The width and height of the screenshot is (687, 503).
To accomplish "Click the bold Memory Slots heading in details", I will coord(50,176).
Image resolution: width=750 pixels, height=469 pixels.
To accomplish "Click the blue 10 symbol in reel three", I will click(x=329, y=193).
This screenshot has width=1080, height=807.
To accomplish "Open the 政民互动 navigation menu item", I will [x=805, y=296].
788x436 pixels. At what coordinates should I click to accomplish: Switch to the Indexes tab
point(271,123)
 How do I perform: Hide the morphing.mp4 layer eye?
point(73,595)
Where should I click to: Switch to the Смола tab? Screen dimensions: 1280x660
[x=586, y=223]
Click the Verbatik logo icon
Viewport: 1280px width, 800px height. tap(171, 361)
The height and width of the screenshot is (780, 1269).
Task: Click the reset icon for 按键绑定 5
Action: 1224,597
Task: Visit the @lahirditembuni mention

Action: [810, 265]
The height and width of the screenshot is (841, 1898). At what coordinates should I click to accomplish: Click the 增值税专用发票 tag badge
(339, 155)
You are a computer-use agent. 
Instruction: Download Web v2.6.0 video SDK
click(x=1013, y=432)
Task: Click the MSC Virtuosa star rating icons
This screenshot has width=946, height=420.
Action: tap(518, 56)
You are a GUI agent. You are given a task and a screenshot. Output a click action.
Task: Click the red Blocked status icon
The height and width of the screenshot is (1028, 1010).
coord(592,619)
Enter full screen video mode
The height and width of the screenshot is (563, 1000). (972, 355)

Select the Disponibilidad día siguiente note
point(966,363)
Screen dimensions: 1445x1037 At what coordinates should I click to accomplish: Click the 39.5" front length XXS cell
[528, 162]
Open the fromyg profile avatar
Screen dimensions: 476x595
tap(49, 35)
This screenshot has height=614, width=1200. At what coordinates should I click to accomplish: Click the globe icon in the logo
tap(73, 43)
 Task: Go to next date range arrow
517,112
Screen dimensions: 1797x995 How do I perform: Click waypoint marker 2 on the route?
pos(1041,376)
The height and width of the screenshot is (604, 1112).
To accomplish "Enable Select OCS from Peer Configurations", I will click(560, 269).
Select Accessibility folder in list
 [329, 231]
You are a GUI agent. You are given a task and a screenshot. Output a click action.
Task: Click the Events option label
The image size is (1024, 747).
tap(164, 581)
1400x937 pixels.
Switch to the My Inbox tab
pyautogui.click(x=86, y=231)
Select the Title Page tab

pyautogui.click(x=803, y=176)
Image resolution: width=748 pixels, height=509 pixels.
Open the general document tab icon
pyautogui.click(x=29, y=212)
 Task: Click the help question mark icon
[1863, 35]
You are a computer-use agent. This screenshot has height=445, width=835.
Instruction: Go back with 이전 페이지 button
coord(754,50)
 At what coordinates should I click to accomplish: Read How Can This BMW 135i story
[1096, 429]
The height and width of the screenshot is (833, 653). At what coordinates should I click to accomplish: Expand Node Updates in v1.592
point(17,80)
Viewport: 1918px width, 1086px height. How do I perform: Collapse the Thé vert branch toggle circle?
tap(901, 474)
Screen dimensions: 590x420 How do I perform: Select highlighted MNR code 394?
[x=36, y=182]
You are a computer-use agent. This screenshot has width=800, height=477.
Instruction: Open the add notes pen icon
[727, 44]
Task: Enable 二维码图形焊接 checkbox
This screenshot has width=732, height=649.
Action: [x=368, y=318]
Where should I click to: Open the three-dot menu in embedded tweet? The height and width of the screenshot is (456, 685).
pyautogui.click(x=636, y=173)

------------------------------------------------

■ Instructions for the task: Scan the entries for the word "resolution". Report each line that has it.

■ Result for this exercise:
Image resolution: width=750 pixels, height=469 pixels.
Image resolution: width=748 pixels, height=509 pixels.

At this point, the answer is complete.